■ AVAILABLE DATA
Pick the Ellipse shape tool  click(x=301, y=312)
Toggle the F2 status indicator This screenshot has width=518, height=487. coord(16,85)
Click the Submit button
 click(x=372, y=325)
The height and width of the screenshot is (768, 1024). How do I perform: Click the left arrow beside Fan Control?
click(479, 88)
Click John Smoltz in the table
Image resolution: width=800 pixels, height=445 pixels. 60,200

--

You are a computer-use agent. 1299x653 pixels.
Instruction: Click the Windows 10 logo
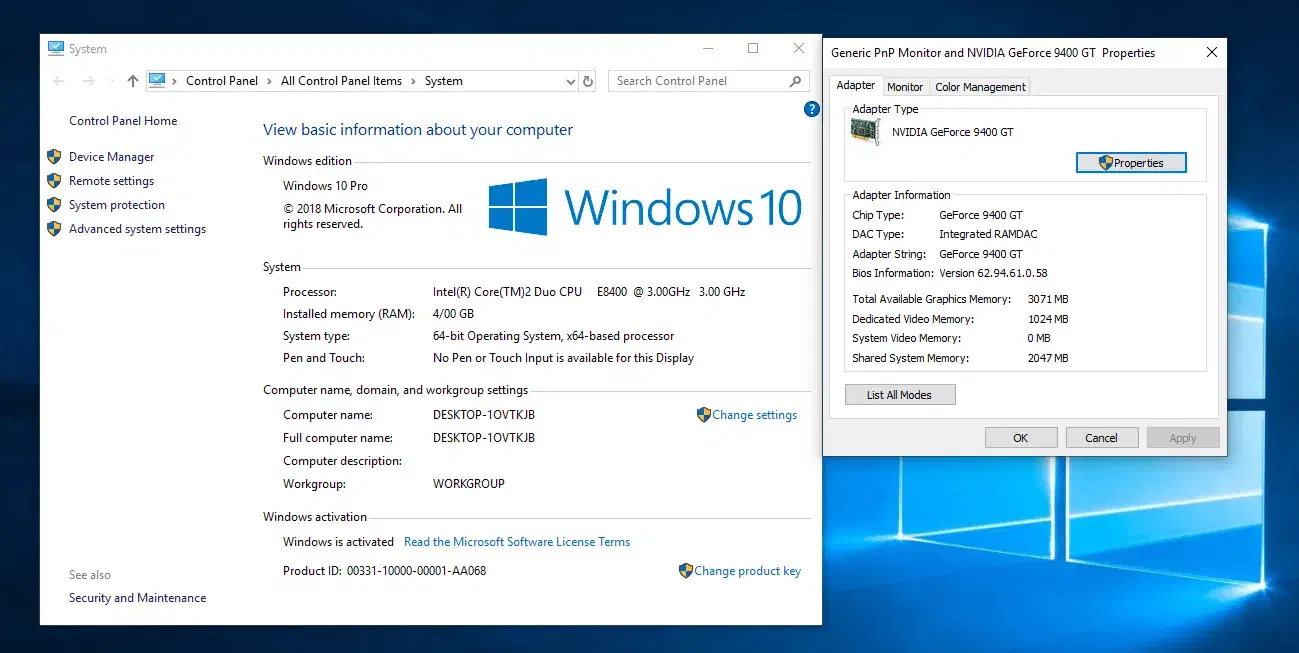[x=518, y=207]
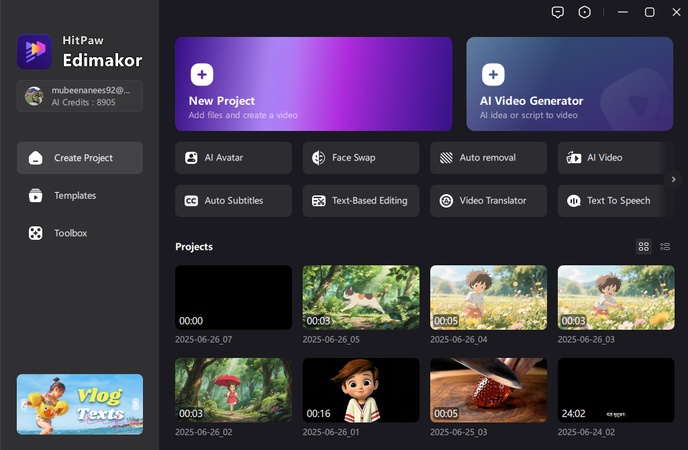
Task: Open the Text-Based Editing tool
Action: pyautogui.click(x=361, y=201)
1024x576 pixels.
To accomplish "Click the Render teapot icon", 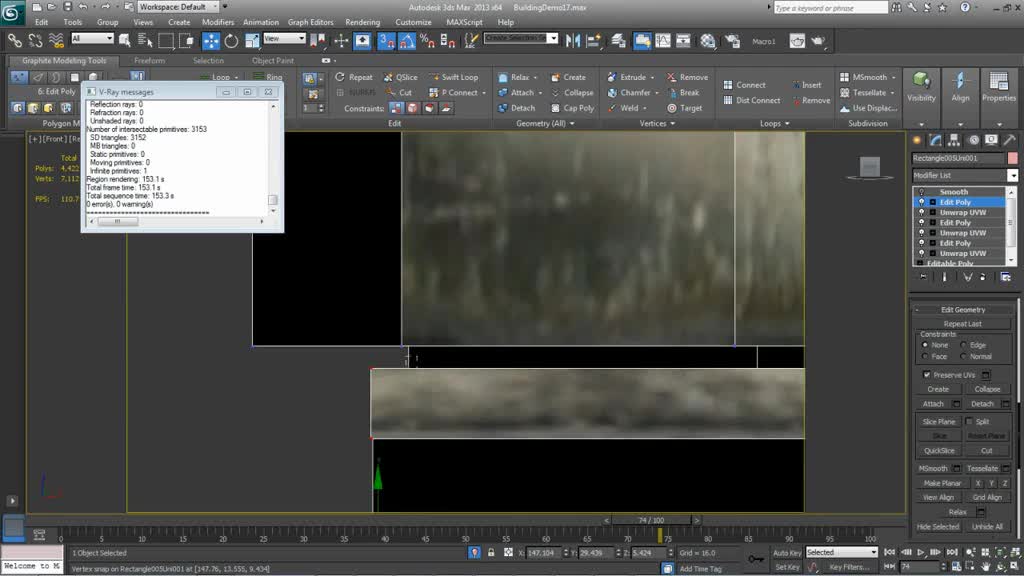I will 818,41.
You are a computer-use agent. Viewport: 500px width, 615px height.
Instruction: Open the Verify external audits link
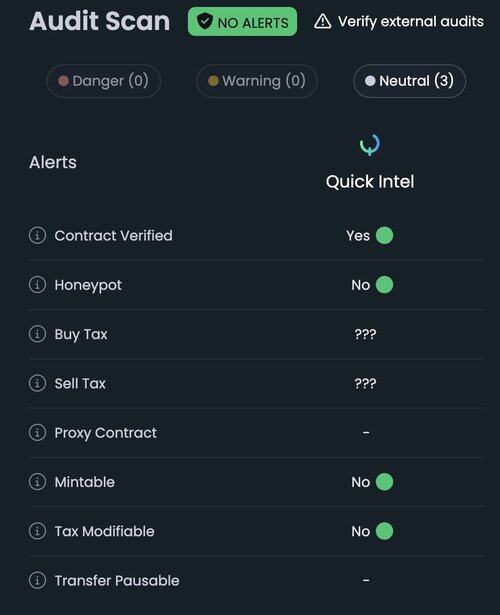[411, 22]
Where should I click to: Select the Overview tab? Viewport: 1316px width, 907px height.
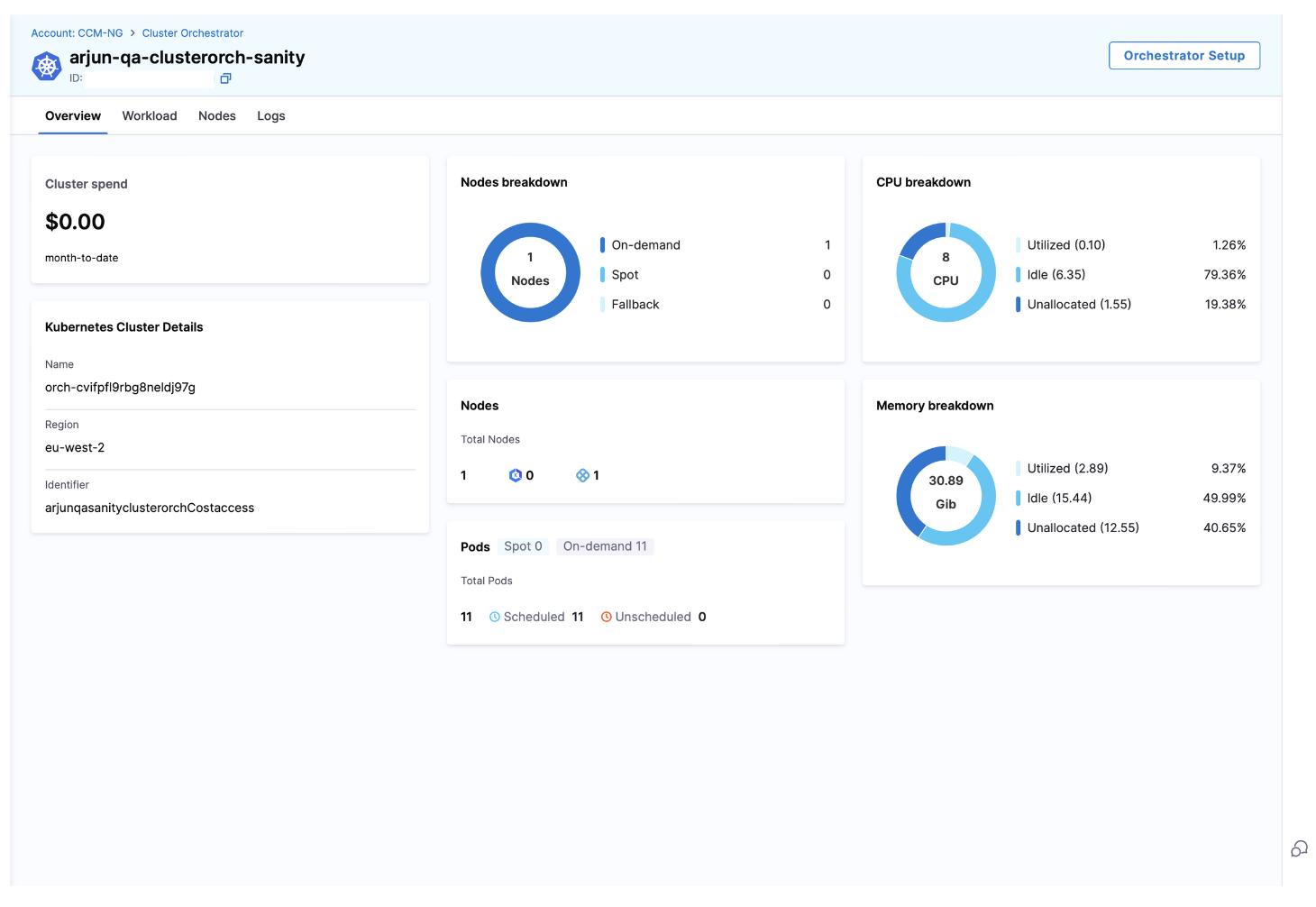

* * *

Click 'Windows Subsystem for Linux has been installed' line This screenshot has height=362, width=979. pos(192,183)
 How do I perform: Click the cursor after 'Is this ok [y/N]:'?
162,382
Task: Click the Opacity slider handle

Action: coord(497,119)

■ WHAT YOU SHOULD DO
Return each line of the data that contains the string "Viewport".

■ SOLUTION TO THIS PROBLEM
You are a computer-use agent. Viewport: 500px width, 615px height.
Where should I click to: Select the Overview tab? Viewport: 1316px width, 907px height.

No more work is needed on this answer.